Transportation is in the midst of a once-in-a-lifetime transformation. In my lifetime, I expect to be driven to the senior center and my gerontologist appointments by what amounts to a robot (on wheels). Right now, I’m working on research problems that will help bring that to fruition. Data science is absolutely at the core of that transformation and the problems are wide open. I’m particularly concerned that our research datasets need to be managed in a way that opens them to a broad audience where we support both less technical interactions (e.g., data extracts with a very simple querying system) and much more technical interactions (e.g., full-dataset automatic video processing to identify drivers using cell phones in face video). I’m also interested in new and efficient large-scale data collection methods, particularly those based on the idea of “smart” or triggered sampling rather than just acquisition of huge datasets “because the information I want is somewhere in there…if only I can find it…”

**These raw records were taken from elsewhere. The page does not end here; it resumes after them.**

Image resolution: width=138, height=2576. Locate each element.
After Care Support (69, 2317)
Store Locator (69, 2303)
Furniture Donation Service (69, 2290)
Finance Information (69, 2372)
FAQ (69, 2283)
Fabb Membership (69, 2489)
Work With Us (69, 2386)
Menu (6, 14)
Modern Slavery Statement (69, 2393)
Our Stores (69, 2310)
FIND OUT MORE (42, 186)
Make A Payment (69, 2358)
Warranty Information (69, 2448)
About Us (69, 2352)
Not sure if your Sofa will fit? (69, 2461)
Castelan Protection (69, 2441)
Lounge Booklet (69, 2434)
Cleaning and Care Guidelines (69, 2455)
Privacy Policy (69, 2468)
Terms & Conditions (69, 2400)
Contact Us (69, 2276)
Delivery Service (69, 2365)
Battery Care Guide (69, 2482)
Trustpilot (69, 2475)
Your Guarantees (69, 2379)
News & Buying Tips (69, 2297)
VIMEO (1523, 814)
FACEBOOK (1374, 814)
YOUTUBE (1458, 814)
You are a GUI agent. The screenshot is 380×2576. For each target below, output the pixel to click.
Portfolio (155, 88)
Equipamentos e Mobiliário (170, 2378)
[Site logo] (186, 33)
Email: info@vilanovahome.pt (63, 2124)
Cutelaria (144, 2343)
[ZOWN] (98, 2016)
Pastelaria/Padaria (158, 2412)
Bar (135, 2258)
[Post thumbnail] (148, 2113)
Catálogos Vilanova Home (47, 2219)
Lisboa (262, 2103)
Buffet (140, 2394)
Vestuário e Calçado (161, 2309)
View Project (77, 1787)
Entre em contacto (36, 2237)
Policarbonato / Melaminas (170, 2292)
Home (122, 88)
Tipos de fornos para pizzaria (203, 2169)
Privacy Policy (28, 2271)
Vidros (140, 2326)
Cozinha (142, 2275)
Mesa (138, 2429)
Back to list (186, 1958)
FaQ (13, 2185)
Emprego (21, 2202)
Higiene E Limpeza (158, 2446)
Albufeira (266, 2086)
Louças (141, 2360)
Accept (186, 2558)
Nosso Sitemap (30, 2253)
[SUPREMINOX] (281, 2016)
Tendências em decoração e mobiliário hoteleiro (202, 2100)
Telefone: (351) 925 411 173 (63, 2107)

My own work has mostly been about safety, and although we envision a future without traffic fatalities (or ideally without crashes), the current fatality count has gone up over the past couple of years. Thus, I spend time analyzing crash data for new insights into changes in safety over time and even how the economy influences fatality counts. Much of my work is for the State of Michigan around predicting how many fatalities there will be in the next few years and identifying the benefits and potential benefits of various interventions. My web tool, UTMOST, (the Unified Theory Mapping Opportunities for Safety Technologies) allows visualization of the benefits, or potential benefits, of many different kinds of interventions, including public health policy, vehicle technology, and infrastructure improvements. I think this kind of integrated approach will be necessary to achieve the goal of zero fatalities over the next 20 years. Finally, a significant part of my research program will continue to be development and use of statistical methods to measure, predict, and understand safety in transportation. How can we tell if AVs are safer than humans? What should future traffic safety data systems look like? How can we integrate data systems (e.g., crash and injury outcome) to better understand safety and figure out how to prioritize countermeasure development? How can machine learning and other big data statistical tools help us make the most of driving data?